* Data supplied

□ □ □ □ □ □ □

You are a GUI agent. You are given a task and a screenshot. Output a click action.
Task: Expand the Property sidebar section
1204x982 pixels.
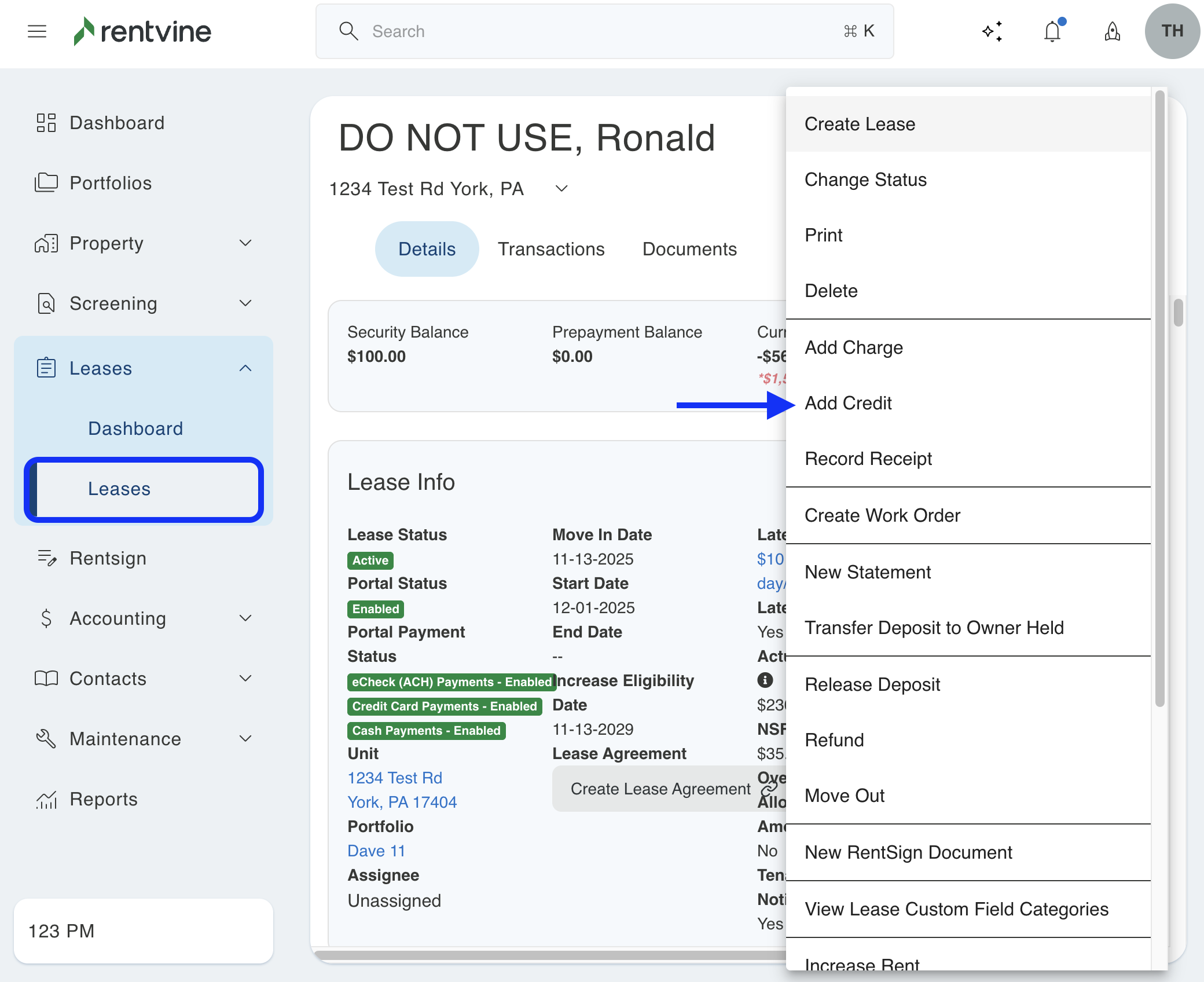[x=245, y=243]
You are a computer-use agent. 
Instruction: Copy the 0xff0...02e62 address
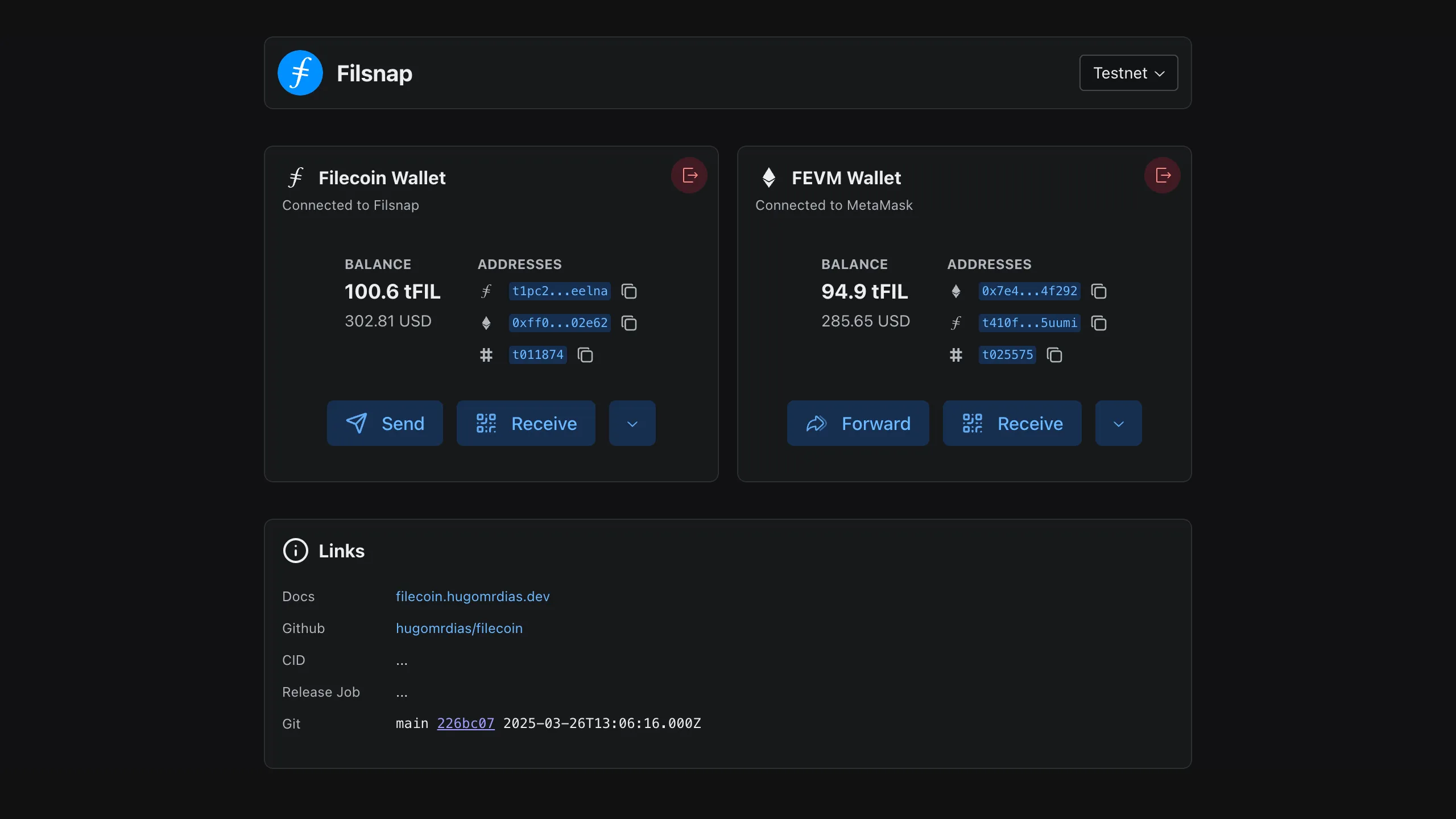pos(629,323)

□ □ □ □ □ □ □

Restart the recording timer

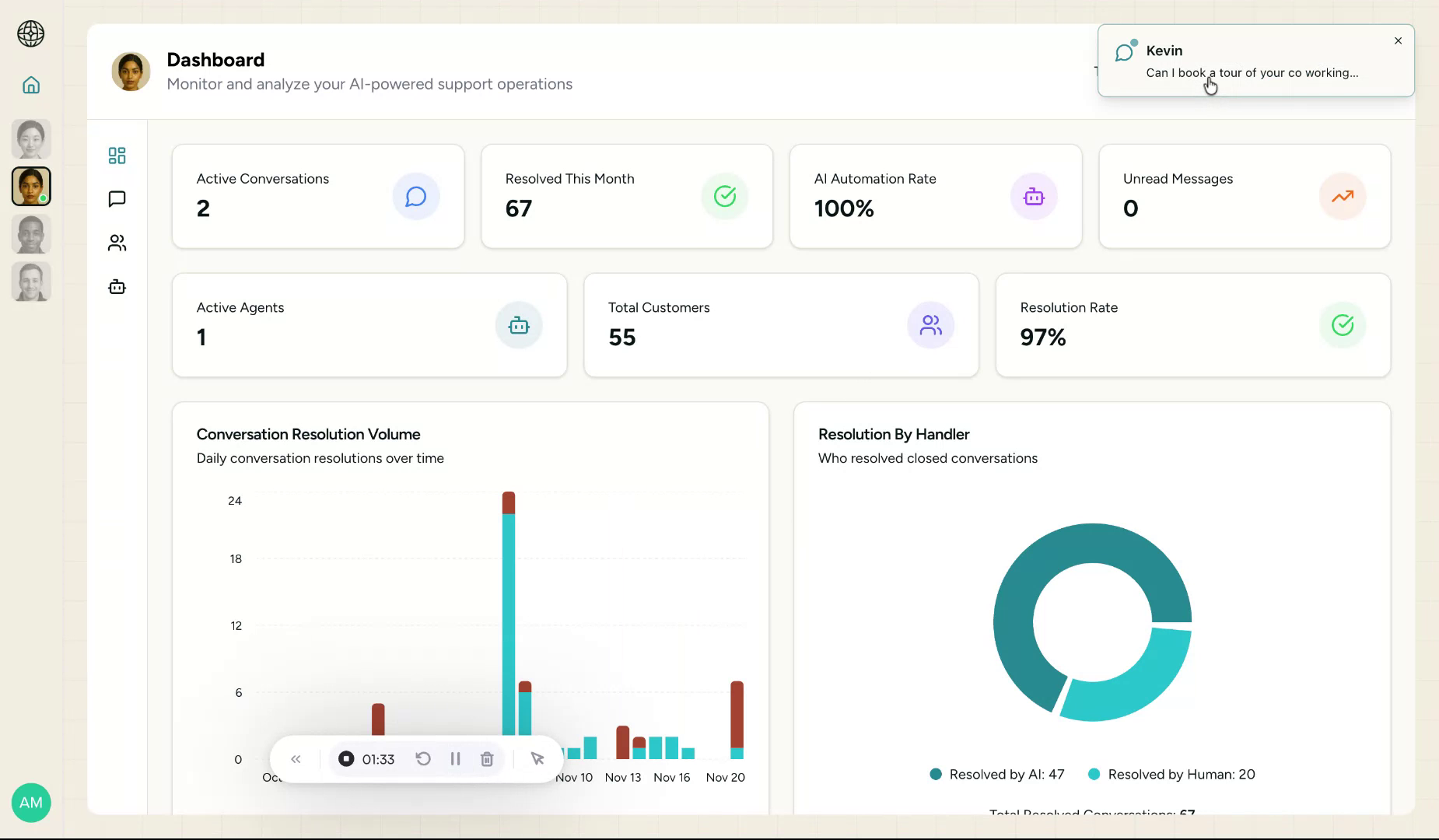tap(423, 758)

□ □ □ □ □ □ □

* Required action
From the entries above, return each line with the word "agent" in it.

* The completed task
You are a GUI agent. You are given a task and a screenshot. Output a click action.
You are a computer-use agent. 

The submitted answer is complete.